A change in the way three wind turbines would be sited was not enough to convince a council that building a wind farm would avoid harm to the landscape, a listed church, and nearby homes.
TCI Renewables is bidding to develop the Upper Vaunces wind farm, on land in Dickleburgh and Pulham Market after a first application was rejected by South Norfolk Council, and then also thrown out at appeal by the Planning Inspectorate about a year ago.
The three turbines would be 126m in height, standing for 25 years and could power 4,000 homes.
South Norfolk Council’s planning committee met on Wednesday especially to discuss the plan, but in the unusual circumstances of not being able to refuse planning permission.
That is because TCI has already taken its plans above the council’s head to appeal, due to be heard in January.
Under planning law, anyone applying for planning permission can take their bid to appeal, if the planning authority does not make a decision within eight weeks.
But South Norfolk Council felt it necessary to hold a planning meeting to put a clear decision forward at the appeal hearing.
The committee agreed with the council’s planning officers that the wind farm should be rejected
Campaign group 4Villages has been fighting the plans.

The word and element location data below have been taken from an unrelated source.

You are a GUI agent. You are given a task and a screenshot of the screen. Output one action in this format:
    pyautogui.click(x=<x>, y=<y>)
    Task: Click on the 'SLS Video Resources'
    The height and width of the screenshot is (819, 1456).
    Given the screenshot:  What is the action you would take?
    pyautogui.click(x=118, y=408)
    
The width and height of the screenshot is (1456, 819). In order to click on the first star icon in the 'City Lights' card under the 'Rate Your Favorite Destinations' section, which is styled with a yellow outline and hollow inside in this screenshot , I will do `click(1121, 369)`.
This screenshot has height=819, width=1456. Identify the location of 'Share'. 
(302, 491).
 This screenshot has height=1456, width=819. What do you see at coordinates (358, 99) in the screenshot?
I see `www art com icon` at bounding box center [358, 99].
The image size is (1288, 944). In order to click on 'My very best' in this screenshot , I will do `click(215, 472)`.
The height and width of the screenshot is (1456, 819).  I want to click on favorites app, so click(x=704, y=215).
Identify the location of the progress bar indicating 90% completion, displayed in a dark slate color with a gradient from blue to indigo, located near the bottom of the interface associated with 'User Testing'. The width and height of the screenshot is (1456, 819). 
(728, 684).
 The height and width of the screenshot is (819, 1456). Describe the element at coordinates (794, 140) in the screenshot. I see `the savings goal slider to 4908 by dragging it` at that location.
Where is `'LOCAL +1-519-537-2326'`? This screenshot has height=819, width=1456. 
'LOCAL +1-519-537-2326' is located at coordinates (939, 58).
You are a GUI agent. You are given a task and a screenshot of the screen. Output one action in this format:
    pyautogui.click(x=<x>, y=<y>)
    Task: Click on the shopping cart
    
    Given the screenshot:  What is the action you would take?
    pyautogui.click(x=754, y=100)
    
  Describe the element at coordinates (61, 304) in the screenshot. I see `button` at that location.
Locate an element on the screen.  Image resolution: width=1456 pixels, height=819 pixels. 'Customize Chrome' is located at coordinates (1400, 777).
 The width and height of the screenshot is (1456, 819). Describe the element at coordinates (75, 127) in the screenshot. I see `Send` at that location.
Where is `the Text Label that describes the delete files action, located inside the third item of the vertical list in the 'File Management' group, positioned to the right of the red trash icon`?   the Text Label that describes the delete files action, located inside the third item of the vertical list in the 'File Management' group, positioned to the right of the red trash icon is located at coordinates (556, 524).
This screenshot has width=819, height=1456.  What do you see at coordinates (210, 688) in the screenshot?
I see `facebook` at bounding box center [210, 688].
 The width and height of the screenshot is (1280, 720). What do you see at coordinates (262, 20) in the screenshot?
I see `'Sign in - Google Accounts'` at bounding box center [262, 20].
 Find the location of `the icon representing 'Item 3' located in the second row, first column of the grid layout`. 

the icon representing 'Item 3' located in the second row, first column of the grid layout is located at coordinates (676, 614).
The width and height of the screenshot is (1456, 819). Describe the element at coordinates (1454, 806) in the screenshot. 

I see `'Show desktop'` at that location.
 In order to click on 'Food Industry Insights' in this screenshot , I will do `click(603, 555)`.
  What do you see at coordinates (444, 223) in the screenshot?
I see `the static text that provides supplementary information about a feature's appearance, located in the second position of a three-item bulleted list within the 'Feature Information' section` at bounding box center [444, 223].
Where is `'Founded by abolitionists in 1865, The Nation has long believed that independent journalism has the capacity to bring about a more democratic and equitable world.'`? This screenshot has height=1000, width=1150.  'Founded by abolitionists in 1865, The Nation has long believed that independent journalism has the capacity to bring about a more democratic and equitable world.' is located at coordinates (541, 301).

Lucy Melrose, of the group, said: “This application to all intents and purposes is pretty much the same as the last one. We have never wavered from the fact that this is an unsuitable site.”
The council concluded that the positioning of the turbines, on last east of Semere Green Lane, had an “unacceptable impact in the landscape”, harmed the setting of the Grade-I listed St Mary’s Church in Rushall, would still lead to “impacts on the living conditions of a number of properties”, and that there was still a lack of information on potential land contaminants on the former airfield site.
TCI Renewables and South Norfolk Council did not wish to comment while an appeal was pending.